### REQUIRED ACTION
In how many lines of the records below does the word "entry" appear? Reply with the number only.

### EXCERPTED DATA

>>>>

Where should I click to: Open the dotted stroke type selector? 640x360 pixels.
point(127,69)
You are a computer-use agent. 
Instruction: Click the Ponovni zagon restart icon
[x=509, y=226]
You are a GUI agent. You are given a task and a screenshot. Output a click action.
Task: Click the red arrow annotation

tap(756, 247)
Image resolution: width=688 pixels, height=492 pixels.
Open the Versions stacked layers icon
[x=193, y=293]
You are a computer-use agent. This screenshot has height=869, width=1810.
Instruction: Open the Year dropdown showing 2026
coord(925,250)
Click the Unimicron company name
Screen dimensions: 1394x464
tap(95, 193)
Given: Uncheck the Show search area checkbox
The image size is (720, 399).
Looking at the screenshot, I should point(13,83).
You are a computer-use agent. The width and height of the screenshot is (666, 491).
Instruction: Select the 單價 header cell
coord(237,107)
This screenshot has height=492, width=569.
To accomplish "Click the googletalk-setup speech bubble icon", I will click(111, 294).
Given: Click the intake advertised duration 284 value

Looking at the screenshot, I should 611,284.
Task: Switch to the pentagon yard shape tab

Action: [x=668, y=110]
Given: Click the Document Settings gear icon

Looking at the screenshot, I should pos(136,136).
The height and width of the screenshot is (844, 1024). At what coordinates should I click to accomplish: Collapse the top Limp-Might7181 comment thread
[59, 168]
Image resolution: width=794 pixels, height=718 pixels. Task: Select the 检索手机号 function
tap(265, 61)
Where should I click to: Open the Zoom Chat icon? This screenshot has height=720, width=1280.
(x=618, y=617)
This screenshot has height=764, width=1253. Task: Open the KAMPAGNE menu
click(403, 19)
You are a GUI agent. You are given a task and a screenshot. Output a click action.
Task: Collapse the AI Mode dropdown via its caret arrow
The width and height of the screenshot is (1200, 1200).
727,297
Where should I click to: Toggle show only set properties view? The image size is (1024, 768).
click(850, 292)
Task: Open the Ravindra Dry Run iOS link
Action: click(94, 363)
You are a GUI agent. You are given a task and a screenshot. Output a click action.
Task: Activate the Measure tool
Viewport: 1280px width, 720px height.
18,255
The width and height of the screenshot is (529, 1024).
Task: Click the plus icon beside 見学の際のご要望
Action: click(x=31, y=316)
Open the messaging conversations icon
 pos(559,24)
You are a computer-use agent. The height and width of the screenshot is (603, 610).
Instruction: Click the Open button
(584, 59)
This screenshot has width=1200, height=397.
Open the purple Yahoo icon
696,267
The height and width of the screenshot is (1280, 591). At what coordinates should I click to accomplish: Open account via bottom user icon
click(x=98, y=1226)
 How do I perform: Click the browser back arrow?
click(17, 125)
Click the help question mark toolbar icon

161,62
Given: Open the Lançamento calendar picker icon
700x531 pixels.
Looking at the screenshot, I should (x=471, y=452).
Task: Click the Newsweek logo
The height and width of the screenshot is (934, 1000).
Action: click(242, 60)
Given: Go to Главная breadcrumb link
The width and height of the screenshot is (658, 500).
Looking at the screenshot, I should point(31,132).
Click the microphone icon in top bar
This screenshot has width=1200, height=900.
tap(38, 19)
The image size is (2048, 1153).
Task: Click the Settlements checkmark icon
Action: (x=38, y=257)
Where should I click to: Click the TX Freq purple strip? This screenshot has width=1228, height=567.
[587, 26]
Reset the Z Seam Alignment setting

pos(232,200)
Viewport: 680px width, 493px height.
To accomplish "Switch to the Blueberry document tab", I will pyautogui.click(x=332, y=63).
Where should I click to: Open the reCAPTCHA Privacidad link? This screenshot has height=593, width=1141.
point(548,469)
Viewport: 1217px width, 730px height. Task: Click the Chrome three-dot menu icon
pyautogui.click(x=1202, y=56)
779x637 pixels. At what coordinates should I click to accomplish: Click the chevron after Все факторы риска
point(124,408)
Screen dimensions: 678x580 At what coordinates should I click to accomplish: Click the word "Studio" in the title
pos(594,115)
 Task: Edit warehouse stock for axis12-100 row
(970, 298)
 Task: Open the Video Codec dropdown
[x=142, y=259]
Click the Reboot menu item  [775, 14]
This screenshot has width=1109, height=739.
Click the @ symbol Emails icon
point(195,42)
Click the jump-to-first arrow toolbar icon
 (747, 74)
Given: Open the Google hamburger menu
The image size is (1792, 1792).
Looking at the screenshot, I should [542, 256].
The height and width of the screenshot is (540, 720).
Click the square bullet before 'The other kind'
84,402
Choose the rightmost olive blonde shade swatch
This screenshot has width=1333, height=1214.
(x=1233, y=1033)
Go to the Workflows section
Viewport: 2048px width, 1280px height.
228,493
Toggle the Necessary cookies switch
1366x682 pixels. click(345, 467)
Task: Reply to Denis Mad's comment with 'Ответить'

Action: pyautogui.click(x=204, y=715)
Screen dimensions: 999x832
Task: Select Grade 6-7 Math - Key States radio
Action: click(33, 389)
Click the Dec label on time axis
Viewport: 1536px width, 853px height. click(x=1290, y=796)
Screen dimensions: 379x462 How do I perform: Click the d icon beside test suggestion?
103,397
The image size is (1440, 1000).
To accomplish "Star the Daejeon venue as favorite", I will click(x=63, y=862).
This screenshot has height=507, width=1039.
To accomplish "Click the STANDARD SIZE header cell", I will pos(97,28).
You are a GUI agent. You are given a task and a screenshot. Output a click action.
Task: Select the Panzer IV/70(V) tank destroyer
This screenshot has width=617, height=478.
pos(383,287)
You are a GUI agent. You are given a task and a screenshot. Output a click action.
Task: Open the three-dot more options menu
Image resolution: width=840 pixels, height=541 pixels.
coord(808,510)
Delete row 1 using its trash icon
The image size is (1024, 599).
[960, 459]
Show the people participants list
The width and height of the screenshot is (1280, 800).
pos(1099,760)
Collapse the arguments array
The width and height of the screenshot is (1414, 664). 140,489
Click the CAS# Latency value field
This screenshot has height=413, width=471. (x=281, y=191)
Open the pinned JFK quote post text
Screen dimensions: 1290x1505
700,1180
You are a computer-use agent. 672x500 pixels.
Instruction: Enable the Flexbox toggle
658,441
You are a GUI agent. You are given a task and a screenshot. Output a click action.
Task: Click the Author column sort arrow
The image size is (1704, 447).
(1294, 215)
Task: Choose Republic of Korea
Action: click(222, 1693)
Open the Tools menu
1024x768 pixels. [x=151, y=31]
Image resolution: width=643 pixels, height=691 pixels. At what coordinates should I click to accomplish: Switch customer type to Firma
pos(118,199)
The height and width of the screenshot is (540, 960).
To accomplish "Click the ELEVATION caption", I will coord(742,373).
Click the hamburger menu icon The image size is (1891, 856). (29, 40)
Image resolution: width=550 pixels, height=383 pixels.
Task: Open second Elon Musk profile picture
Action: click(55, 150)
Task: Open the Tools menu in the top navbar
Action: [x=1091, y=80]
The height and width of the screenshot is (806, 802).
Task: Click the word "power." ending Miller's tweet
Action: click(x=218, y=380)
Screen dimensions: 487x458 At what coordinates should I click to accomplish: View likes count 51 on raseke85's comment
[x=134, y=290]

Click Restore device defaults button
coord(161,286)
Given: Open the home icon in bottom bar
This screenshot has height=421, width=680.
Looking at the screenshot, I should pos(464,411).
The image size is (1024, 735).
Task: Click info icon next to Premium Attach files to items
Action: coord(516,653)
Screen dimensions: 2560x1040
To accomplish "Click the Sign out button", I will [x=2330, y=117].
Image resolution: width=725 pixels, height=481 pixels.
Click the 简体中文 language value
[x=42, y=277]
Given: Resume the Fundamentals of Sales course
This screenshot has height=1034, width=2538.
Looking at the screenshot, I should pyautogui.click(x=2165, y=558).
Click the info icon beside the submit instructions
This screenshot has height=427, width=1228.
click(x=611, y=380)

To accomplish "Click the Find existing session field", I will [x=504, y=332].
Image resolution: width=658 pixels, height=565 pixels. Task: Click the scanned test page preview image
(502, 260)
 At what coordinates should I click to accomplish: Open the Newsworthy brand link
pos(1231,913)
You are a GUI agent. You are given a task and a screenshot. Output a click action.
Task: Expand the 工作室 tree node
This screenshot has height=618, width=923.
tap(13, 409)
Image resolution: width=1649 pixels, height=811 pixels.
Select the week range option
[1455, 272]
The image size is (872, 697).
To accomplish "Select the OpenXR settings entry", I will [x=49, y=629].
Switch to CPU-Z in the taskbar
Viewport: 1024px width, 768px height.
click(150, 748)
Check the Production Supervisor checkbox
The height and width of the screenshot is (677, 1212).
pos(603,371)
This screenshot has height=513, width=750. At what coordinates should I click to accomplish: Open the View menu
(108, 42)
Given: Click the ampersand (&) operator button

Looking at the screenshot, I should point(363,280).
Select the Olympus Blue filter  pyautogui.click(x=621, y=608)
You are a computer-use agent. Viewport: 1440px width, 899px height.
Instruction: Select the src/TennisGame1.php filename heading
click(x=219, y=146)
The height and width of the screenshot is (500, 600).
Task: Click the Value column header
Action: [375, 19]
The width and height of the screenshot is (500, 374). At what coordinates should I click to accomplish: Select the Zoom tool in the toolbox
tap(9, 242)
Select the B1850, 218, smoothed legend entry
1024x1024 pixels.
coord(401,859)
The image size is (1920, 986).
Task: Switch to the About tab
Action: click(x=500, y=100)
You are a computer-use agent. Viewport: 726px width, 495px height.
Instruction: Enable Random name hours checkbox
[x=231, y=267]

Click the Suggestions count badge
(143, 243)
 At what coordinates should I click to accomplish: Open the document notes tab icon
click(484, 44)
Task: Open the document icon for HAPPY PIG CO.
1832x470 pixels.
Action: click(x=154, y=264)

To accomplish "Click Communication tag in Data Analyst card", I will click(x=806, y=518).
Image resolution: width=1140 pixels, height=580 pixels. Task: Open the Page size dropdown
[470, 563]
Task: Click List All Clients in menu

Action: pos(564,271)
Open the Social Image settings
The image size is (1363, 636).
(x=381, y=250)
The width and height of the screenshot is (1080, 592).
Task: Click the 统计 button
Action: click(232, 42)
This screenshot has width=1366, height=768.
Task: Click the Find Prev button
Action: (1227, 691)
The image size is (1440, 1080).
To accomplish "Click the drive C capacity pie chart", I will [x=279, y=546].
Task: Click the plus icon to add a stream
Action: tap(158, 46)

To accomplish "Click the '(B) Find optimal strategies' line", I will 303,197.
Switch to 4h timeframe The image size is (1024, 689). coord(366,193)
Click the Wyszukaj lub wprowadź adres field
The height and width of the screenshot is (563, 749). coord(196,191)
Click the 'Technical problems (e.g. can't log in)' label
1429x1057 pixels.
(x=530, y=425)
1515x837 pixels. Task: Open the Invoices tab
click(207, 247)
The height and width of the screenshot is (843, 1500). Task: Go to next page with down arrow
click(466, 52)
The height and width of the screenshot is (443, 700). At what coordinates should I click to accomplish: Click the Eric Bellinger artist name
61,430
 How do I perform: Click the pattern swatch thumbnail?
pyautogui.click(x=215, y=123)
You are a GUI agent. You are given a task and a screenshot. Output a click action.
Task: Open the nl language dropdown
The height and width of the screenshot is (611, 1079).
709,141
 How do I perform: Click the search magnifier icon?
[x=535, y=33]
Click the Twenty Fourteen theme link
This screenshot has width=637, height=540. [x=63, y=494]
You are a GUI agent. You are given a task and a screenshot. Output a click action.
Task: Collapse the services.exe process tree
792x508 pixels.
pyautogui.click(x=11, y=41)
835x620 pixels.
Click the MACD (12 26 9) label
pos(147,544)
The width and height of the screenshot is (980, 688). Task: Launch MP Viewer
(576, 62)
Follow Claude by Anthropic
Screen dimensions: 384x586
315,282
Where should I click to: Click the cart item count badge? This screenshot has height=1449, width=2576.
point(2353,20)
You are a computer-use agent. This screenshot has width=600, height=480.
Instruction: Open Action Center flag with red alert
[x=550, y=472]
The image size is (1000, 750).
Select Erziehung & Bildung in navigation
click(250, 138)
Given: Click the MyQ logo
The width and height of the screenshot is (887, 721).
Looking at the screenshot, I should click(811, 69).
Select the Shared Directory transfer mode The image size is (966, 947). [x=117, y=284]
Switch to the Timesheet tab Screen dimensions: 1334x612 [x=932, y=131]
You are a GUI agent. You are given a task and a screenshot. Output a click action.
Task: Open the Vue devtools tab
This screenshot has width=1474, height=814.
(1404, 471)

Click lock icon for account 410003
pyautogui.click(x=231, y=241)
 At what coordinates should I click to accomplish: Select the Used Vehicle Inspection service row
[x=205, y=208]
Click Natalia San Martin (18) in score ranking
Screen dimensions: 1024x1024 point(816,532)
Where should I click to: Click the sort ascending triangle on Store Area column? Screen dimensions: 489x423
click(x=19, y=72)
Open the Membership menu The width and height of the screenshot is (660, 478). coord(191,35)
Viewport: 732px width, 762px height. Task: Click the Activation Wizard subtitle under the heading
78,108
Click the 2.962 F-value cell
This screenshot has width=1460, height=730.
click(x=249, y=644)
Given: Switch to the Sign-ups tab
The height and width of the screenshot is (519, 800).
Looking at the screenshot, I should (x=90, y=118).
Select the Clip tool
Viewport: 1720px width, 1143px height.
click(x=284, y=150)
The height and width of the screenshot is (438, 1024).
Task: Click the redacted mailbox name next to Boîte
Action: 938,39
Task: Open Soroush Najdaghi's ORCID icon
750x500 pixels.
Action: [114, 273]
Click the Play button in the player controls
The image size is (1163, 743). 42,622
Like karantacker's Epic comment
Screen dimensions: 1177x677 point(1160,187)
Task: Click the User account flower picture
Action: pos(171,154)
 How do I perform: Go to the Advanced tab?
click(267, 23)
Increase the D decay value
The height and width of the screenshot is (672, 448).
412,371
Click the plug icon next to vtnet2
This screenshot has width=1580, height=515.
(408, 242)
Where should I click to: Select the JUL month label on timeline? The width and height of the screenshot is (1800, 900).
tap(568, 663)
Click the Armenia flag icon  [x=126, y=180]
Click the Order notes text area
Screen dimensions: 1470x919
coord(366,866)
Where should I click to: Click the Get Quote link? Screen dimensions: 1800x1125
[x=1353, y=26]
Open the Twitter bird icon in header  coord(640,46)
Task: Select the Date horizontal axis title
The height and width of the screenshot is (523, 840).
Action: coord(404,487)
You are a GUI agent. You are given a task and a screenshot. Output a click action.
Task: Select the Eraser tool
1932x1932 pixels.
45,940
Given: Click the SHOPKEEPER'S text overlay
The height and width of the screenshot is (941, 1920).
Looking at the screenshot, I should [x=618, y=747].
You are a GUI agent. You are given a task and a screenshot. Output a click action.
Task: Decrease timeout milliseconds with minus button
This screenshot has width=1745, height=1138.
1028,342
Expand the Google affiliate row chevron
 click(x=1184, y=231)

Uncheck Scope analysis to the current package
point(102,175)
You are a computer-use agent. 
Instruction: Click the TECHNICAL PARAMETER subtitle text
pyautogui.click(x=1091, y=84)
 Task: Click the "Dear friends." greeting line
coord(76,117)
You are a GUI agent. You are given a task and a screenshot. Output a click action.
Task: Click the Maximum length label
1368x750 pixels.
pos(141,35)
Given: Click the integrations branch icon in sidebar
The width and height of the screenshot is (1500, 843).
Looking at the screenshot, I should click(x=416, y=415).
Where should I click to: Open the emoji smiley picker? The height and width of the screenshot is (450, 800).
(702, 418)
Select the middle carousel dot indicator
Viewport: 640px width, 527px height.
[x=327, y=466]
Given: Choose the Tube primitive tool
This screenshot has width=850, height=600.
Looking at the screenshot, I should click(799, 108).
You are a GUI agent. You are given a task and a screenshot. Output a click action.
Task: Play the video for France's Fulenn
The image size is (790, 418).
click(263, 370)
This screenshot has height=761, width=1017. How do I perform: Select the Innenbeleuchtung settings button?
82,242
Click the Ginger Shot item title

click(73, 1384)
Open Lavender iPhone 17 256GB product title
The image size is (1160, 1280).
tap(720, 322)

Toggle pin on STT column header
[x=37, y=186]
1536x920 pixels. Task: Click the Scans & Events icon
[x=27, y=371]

<<<<

### RESULT OF THIS EXERCISE
2